You are free to use modern technologies
One of the big problems related to working with large, monolithic applications is that you are locked in with your technology. This problem is actually twice as bad as it may seem at first. The first part is that older, more proved framework are more likely to be chosen. That means you are unlikely to stay on the forefront of innovation, something that many developers value. The second part of the issue is that one something is chosen, it usually takes large effort (often too large) to make any significant change.
Working with microservices I had a pleasure to work with both Spring and Grails based microservices, making use of the latest versions of the respective frameworks. Seeing this modern technology in the enterprise is a refreshing breath of fresh air!
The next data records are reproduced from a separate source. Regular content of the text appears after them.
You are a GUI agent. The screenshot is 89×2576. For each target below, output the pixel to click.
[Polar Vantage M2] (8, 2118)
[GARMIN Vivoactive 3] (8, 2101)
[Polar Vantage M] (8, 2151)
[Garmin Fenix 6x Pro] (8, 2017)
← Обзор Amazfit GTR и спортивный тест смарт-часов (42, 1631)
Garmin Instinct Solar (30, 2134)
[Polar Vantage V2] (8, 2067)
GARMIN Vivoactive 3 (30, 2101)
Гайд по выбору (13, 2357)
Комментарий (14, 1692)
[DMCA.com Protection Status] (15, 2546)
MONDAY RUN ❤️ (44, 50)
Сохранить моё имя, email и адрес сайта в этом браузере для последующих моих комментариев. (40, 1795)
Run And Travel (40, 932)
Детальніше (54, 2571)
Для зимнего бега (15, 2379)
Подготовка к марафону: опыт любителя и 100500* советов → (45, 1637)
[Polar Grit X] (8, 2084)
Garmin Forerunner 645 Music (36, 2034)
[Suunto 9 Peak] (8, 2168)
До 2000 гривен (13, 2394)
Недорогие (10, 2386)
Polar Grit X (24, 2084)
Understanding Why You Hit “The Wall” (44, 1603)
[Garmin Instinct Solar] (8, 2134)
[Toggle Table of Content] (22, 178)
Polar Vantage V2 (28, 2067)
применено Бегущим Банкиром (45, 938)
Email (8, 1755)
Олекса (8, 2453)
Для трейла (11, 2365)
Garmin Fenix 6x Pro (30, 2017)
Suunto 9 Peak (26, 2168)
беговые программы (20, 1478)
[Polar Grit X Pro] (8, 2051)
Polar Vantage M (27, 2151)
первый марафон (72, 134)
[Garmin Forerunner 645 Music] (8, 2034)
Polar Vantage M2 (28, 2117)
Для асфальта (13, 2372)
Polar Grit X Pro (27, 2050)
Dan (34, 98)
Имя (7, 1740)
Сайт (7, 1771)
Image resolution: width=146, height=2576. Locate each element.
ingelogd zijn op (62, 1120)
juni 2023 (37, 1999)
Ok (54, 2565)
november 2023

Encapsulation and segregation of responsibility is natural
One of the great promises of SOA (Service Oriented Architecture) were self-contained services. In a way black boxes. This is why I don’t see microservices as something drastically different than SOA, rather its modern incarnation. When we tried implementing SOA on the older style, large Java EE applications run on JBoss, Websphere it was too easy to make a mistake. You want to separate your services communicating via some message bus and then suddenly one developer decides: “What is a call between friends?”. I am joking here, but the abstraction was way too easy to break by someone making mistake or trying to cut corners.
With microservices, these boundaries are stricter. When things are run as separate microservices it is not so easy to make such a mistake. things are separated naturally. It results with cleaner abstraction and codebase that is nicer to work with.
The architecture is easier to see and enforce
When dealing with microservices, the architecture is often quite obvious. Services are run on separate containers and often named quite well. There is no need to look into the documentation or read a copious amount of source code. This enables architects and whoever is responsible for this level of design on the project to have their vision implemented clearly. The fact that each part of the system is smaller and well separated makes it even possible to quickly review the code and make sure that nothing questionable is happening.
Explicitly naming the microservices also gives developers and everyone else common, unambiguous way of talking about different components of the system.
Changing code is much easier
I found it much easier to change the code in a project where microservices were implemented than in an average monolith. Once again the focus of the service and the brevity are your biggest allies. It is also helpful that re-building, re-running tests and starting microservice is often much faster than doing similar work with a monolithic application.
I did not mention here the fact that modern microservices framework such as Spring Boot or Grails have a laser focus on cutting down unnecessary configuration and boilerplate code that so often gets in the way of understanding. I believe that what Spring Boot has done is made microservices accessible to a wider group of developers, thanks to these efforts.
Thorough testing is possible and expected
I have seen very few monoliths with an automated testing coverage that made everyone confident in the system stability after the release. Nearly always, there is a large manual testing/qa team required. For an average enterprise, it is very difficult to thoroughly automate such a large and complex system.
Microservices, when they define good contracts in their APIs, are not so intimidating. With a good level of unit testing, thoroughly tested endpoints and some integration testing where necessary, it is much easier to be confident that the system will behave as necessary.
Another benefit of having this sort of separation is that code change made in one service can’t affect what is happening in the remaining services. This drastically reduces the chance of unexpected errors. Of course in SOA this should be the case as well, but as I mentioned- SOA by the book always was a rare sight.
Summary
There are more benefits for adopting microservices and each developer will find some other reasons why certain architectures suit them. There are also many potential pitfalls that do not exist in other architectures- these will be discussed in another post. Enjoy your microservices!